TRECHO DE ORIGEM →
• • • •
Se pensarmos que o grande fato editorial deste início de abril foi o ex-presidente Fernando Henrique Cardoso ter desbancado Bruna Surfistinha no ranking dos livros de não-ficção mais vendidos no país, ficamos querendo um cotidiano mais poético. Mesmo que seja a poesia ácida de Paulo Scott, em Senhor Escuridão (Bertrand Brasil, 160 páginas). Scott utiliza as palavras menos como punhais contra o leitor e mais como um bisturi, que disseca o cotidiano, na maioria das vezes feio, em busca de coisas belas a serem reveladas por debaixo das camadas mais aparentes. O autor, de 34 anos, vem transitando na poesia, no conto e no romance com estilo. É considerado um escritor criativo dentre os novos surgidos neste século, chamando a atenção da “crítica” (leia-se imprensa especializada) do centro do país, que ainda decide quem é bom ou ruim. Scott nasceu em Porto Alegre. Publicou Histórias curtas para domesticar as paixões dos anjos e atenuar os sofrimentos dos monstros (poesia, 2001), Ainda orangotangos(contos, 2003), Voláteis (romance, 2005) e A timidez do monstro (poesia, 2006). Integrou ainda a coletânea Os Cem menores contos brasileiros do século. Com o ilustrador Fábio Zimbres, criou o cultuado projeto gráfico-literário “Na TáBUA”. Paulo Betancur, escritor e crítico literário daqui e autor da orelha do livro, diz que Scott “é pior (e melhor) do que aqueles artistas que nos põem contra a parede: nos deixa sem paredes, sem céu, sem chão”. Parece uma boa definição. Mas o melhor é saber o que ele pensa de si e de sua obra na entrevista a seguir.
• • • •
TAREFA PROPOSTA → Dê continuidade ao trecho sobre o escritor Paulo Scott e seu livro Senhor Escuridão, começando logo após a última frase apresentada.

DADOS REGISTRADOS →
• • • •
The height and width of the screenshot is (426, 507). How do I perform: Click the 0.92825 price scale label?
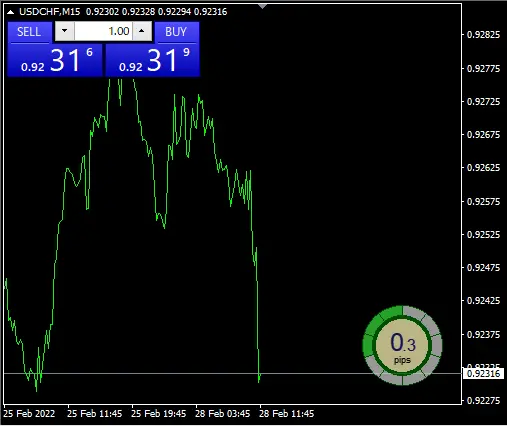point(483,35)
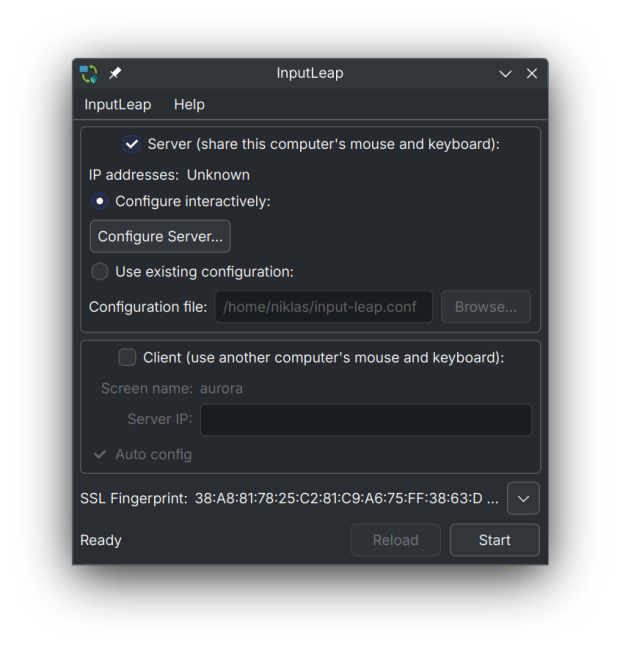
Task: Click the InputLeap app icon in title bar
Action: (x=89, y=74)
• • • •
RESPOSTA ESPERADA →
EC – Como você encara as críticas favoráveis que tem rece-bido pelos seus escritos fora da aldeia?
Paulo Scott – O conteúdo de uma crítica literária é sempre inesperado. A compreensão exata, pelos outros, daquilo que você pretende é uma fantasia, dificilmente se realizará – os interlocutores completam aquilo que você iniciou, ampliando ou levando à redução. É claro que, como tem acontecido desde que decidi publicar em 2001, se os elogios vêm eu os encaro com alegria, mas nenhuma crítica favorável ou negativa alterará meu modo áspero de escrever. O fato dos primeiros elogios não terem partido aqui do Sul faz parte de um processo normal. Há um contexto que aceita o novo – o que não integra o circuito das amizades, dos conhecidos – desde que ele prove algumas qualidades. Somente depois que a imprensa do centro do país começou a me elogiar é que o meu nome começou a circular de verdade por aqui. O meu primeiro livro, o Histórias curtas para domesticar as paixões dos anjos e atenuar o sofrimentos dos monstros, cultuado Brasil a fora, com exceção de uma resenha do Fischer, não recebeu qualquer atenção da imprensa local. É estranho, mas até bem pouco tempo eu era mais conhecido no Rio de Janeiro do que em Porto Alegre.
EC – Em que escola você classifica a poesia (sé é que pode ser classificada) de seu novo livro Senhor Escuridão?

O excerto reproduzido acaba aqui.